What our teacher did was: 1) Write a small piece of pseudocode on board and
called it a "unit" 2) Present a problem to the class. 3) Ask students to come
up with solutions that used the unit (or modified it a bit. 4) Allow Students
to present their solutions to the rest of the class. 5) Allow the class as a
whole to debate on competing algorithms. 6) (If applicable) Reveal the name of
the algorithm the class has just derived. 7) Repeat

The teacher rarely ever lectured. He just presented problems and let the class
figure a way out. Occasionally he would nudge us in a direction we weren't
considering, but mostly he was there just to ensure things run smoothly and
that's all.

On the whole, it worked out great. Before the class I knew most people had
trouble designing algorithms. At the end, even the weaker students had a
pretty good grasp on the subject because the format itself encouraged everyone
to contribute and thus learn.

------
brudgers
I've been watching the SICP videos this weekend with the goal of making it all
the way through this time (I tried watching them about a year and a half ago
after taking my first programming MOOC).

What struck me this time was how much the emphasis is on practical software
engineering rather than Lisp. That's what Ableson is so intensely passionate
about in the video, not the theory. And so picking up the book and looking at
the parallel text, I reread it in a whole new light. It was like rereading
Eco's _Name of the Rose_ after 25 years and not as the piece of pop fiction I
thought it was the first time.

Which brings me to my point that video is just another communication channel.
It conveys particular information efficiently and other information less
efficiently. Text is no different. Without the video I would never have picked
up that _SICP_ and _Code Complete_ have many similarities in subject matter
and one just starts with a clean slate and the other in the messy middle.

Video does not need to be fancy to be effective. See Jeffery Ullman's _Finite
Automata_ on Coursera. It's PowerPoint and a small talking head and a red pen:
And it's better than reading the book he wrote with Who because though dense,
it's an order of magnitude less dense than the text.

-- Dataset --
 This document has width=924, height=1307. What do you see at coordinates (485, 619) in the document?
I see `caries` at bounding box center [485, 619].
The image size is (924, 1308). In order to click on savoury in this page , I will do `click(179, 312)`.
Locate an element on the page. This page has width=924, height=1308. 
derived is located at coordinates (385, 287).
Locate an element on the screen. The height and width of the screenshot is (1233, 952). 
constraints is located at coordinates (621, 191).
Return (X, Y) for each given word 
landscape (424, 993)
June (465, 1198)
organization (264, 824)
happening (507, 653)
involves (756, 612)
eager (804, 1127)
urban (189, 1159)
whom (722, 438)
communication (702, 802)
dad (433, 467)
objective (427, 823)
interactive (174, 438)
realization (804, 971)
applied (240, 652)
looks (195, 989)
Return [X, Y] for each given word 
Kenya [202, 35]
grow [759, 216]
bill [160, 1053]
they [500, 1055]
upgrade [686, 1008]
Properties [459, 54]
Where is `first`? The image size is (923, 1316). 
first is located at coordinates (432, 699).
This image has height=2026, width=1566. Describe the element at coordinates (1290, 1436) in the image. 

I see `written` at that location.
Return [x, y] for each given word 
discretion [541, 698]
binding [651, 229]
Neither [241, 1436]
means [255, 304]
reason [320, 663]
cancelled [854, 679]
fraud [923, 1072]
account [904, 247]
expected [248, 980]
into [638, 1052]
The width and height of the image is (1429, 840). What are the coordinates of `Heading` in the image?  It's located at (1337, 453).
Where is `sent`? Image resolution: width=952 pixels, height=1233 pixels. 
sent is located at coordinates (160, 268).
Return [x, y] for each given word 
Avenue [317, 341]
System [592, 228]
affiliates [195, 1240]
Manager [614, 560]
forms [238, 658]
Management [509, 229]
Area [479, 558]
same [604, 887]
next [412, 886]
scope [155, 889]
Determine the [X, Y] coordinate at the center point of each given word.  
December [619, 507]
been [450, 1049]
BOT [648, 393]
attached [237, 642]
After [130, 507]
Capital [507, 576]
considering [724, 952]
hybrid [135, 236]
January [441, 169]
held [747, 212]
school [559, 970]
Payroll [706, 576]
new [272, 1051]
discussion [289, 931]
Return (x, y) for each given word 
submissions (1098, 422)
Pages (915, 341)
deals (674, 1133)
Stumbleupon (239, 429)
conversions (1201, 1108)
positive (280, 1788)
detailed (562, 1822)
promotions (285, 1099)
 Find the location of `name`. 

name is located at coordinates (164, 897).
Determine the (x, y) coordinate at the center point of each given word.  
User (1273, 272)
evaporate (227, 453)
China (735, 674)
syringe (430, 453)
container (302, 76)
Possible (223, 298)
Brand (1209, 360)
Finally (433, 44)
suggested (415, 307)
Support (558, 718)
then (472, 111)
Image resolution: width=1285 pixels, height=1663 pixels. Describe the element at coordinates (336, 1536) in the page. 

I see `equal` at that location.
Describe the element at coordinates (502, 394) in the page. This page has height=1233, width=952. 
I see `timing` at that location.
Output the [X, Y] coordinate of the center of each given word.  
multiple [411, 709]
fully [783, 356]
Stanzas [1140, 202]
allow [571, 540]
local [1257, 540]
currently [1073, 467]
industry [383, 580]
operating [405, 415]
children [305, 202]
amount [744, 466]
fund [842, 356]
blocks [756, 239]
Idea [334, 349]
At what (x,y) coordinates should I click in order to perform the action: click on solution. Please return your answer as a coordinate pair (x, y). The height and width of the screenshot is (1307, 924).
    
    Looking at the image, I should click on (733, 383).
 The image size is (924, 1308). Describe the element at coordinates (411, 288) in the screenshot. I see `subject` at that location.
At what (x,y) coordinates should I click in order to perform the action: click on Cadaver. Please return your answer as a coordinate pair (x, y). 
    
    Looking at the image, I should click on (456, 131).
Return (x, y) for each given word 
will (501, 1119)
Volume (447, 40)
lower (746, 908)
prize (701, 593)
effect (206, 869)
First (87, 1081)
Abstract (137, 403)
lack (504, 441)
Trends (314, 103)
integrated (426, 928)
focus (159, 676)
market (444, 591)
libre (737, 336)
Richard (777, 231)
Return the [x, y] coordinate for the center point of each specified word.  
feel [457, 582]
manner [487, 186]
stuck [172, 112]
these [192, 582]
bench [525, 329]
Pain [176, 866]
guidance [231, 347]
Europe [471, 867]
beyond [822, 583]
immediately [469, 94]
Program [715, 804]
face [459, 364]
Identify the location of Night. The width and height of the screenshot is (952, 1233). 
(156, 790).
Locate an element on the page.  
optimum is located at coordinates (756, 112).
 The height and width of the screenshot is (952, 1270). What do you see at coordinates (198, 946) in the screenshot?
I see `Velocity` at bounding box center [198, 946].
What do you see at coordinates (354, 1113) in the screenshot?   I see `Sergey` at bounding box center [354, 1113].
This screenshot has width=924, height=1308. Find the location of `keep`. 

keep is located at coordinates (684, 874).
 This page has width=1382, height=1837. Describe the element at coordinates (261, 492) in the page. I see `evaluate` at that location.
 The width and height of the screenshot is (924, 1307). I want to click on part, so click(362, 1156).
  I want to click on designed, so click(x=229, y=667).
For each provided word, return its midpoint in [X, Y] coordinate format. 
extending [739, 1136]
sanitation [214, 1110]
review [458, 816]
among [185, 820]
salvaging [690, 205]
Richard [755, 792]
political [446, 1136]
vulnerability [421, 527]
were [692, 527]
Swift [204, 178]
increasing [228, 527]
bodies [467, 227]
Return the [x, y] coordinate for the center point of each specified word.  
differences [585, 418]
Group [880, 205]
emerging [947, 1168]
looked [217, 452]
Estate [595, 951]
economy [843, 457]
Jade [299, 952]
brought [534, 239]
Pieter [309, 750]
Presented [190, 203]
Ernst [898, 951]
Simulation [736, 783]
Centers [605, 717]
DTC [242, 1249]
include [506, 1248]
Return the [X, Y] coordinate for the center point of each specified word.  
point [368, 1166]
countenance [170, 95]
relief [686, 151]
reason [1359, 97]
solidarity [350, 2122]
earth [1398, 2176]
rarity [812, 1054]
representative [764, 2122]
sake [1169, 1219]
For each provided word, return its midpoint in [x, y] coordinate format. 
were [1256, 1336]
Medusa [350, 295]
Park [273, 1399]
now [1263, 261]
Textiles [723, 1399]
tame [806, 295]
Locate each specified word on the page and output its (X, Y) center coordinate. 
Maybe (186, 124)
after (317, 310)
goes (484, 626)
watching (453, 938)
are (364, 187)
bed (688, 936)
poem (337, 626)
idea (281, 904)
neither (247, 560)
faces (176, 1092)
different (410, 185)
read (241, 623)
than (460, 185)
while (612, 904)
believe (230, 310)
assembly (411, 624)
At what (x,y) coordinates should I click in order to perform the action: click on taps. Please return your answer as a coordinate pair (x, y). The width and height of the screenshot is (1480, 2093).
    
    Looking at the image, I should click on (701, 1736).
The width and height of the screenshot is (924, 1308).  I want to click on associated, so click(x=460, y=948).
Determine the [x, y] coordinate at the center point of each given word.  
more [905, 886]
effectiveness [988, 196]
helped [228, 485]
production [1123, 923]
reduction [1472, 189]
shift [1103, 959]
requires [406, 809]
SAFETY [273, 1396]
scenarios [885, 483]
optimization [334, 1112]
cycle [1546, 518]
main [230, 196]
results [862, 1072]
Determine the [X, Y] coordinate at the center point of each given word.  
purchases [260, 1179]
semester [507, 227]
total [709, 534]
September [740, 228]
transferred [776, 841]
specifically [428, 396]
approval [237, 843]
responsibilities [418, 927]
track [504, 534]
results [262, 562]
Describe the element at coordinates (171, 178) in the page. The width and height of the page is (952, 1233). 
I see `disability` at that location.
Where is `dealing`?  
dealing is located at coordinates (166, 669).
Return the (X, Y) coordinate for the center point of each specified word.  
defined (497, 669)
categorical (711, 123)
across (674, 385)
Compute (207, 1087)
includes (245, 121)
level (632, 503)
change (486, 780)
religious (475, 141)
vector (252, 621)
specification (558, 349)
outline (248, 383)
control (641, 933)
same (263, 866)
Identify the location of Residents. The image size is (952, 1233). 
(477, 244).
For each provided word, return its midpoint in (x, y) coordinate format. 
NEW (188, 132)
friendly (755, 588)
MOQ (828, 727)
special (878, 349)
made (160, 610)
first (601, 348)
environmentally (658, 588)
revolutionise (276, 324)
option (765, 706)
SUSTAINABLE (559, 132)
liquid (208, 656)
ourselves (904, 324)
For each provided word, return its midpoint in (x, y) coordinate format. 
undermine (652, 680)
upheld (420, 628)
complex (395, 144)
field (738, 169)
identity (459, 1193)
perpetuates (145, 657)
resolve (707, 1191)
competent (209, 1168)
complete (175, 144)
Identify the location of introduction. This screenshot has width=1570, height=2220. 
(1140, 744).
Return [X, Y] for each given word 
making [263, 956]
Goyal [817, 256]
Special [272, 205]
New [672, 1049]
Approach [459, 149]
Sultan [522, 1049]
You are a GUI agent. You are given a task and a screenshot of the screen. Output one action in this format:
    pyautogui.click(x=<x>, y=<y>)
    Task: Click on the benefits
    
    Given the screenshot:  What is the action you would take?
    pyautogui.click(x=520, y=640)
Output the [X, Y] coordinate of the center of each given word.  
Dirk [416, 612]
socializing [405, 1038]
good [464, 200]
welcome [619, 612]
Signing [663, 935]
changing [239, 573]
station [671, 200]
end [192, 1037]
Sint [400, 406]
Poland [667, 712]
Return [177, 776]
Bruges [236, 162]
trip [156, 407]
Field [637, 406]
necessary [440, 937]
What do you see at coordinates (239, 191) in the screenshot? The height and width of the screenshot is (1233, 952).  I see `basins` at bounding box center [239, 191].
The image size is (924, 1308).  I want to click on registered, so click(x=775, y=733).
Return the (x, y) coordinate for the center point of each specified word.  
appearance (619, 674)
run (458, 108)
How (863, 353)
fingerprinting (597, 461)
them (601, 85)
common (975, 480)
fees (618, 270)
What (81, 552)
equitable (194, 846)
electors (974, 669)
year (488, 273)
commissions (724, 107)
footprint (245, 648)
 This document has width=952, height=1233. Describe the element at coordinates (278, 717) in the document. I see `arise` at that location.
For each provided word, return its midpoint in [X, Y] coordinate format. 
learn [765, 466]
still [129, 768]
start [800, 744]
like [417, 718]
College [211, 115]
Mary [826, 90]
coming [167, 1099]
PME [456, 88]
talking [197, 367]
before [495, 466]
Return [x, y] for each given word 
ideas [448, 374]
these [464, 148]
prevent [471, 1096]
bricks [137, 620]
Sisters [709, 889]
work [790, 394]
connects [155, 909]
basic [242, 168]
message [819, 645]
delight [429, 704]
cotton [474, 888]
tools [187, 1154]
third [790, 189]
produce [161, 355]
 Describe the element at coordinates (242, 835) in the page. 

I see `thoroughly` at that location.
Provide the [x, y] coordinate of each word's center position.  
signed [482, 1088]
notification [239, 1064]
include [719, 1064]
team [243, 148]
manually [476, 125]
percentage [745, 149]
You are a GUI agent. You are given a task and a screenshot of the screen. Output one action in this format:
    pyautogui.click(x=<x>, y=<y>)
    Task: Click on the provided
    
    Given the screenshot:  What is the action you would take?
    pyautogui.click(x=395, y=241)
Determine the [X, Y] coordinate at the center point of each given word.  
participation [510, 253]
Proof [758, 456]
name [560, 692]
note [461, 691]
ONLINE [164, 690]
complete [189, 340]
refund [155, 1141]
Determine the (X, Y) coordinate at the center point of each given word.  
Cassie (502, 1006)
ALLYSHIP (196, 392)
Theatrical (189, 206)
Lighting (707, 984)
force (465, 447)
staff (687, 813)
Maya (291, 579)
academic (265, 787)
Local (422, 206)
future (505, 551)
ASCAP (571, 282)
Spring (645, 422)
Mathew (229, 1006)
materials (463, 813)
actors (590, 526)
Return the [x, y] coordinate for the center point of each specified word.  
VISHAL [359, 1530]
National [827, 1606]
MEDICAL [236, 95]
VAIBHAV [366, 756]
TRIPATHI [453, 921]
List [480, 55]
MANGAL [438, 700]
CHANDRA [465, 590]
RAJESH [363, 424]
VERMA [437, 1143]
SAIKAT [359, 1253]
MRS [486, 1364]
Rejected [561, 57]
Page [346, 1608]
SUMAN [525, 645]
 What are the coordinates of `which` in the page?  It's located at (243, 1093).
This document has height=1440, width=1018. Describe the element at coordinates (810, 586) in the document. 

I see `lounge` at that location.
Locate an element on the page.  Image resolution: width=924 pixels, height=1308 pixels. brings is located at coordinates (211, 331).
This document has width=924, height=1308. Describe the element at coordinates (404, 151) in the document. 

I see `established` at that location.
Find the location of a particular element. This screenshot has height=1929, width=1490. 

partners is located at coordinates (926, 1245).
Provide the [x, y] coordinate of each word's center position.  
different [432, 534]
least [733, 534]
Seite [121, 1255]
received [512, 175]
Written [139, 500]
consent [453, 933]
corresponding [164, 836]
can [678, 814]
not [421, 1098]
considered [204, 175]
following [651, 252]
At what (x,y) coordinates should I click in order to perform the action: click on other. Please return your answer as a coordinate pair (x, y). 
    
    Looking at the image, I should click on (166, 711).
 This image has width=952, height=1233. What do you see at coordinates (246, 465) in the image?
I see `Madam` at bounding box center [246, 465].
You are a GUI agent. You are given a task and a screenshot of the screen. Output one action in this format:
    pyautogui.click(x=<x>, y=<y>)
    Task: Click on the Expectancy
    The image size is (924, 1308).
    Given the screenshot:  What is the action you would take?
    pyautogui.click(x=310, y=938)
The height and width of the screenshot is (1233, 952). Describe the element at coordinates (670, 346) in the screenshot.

-- To do --
(1) Translate this sentence from the forum thread on learning programming into Spanish: "Video does not need to be fancy to be effective."
(2) Take the forum thread on learning programming further, starting from its final sentence.

-- Answers to the problems --
(1) El video no necesita ser sofisticado para ser eficaz.

(2)
On the other hand, University of Phoenix operated its online courses with NNTP
and was reasonably interactive though asynchronous. It's a matter of
curriculum development I suppose. Dan Grossman at University of Washington
compares developing a MOOC to writing a textbook and that probably captures
the domain of possibilities.

------
the_af
I fully agree videos shouldn't be the main way of giving lectures in MOOCs. Or
more accurately: I don't find videos particularly useful to me.

My experience is based on 3 programming courses from Coursera: _Functional
Programming Principles in Scala_ , _Reactive Programming_ , and _Programming
Languages_. In all three cases, the videos did little to improve my
understanding of the material, and I preferred the slides. Unfortunately,
because the videos existed, the slides were (in general) less complete; I'd
rather the videos did _not_ exist and the written material was more complete
instead.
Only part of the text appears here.